- Task item -
The records underneath are to be printed in full and exactly, with no pictures carried over.

- Pixel coordinate grounding data -
+ + + + +

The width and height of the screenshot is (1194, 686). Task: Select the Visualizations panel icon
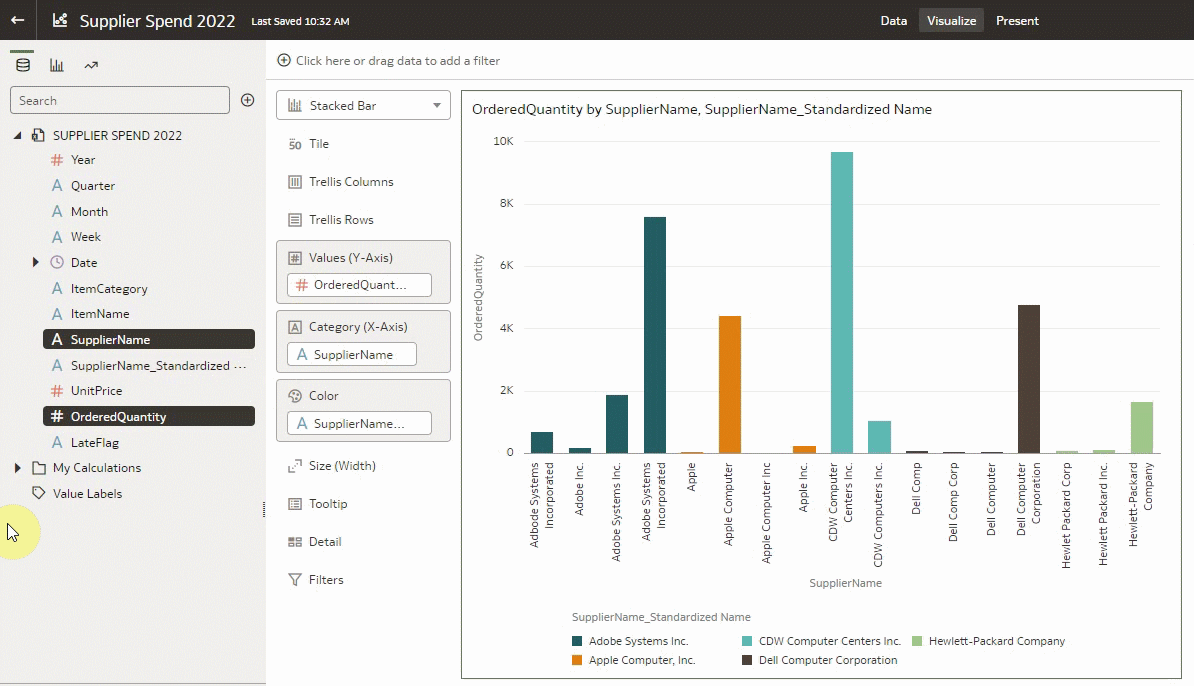point(57,63)
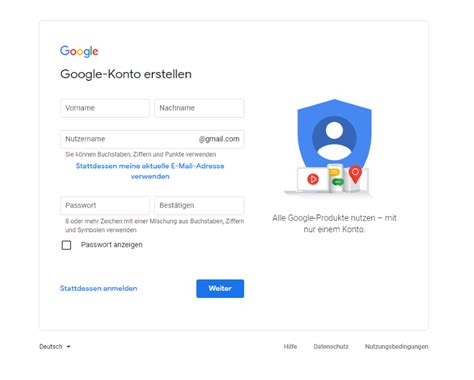Click the red play button icon in illustration
This screenshot has height=380, width=474.
point(313,179)
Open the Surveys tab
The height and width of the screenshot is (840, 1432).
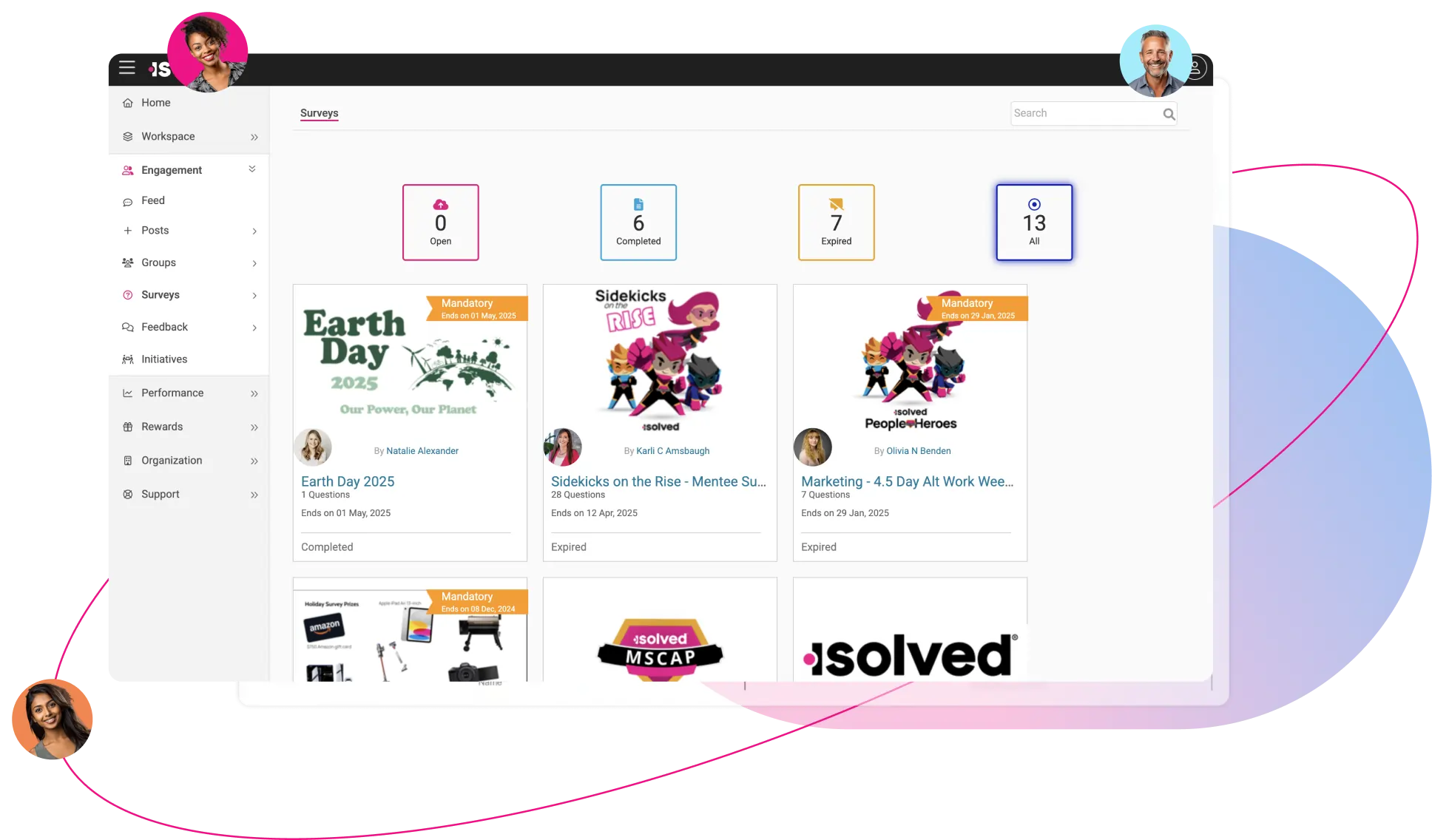point(320,113)
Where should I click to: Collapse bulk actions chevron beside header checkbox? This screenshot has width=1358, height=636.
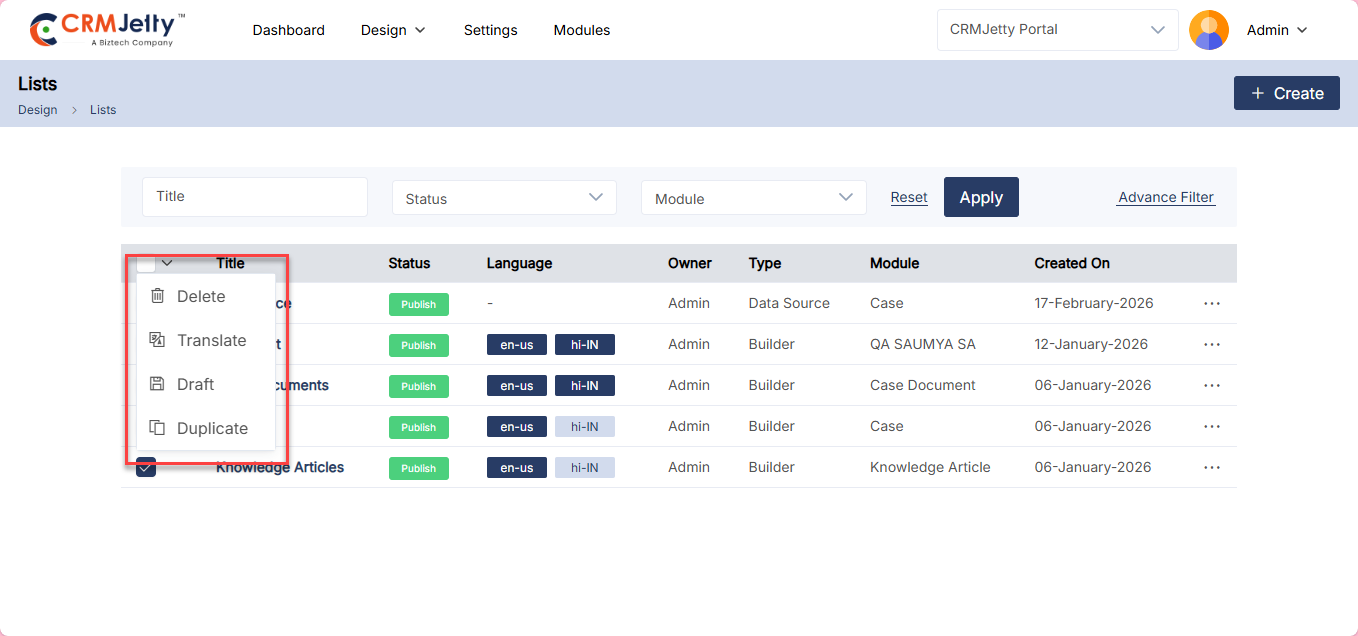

+ + + + +

- Task result -
The width and height of the screenshot is (1194, 686). Task: Select the Visualizations panel icon
point(57,63)
Click the red play button icon in illustration
This screenshot has height=380, width=474.
point(313,179)
Open the Surveys tab
The height and width of the screenshot is (840, 1432).
point(320,113)
Where should I click to: Collapse bulk actions chevron beside header checkbox? This screenshot has width=1358, height=636.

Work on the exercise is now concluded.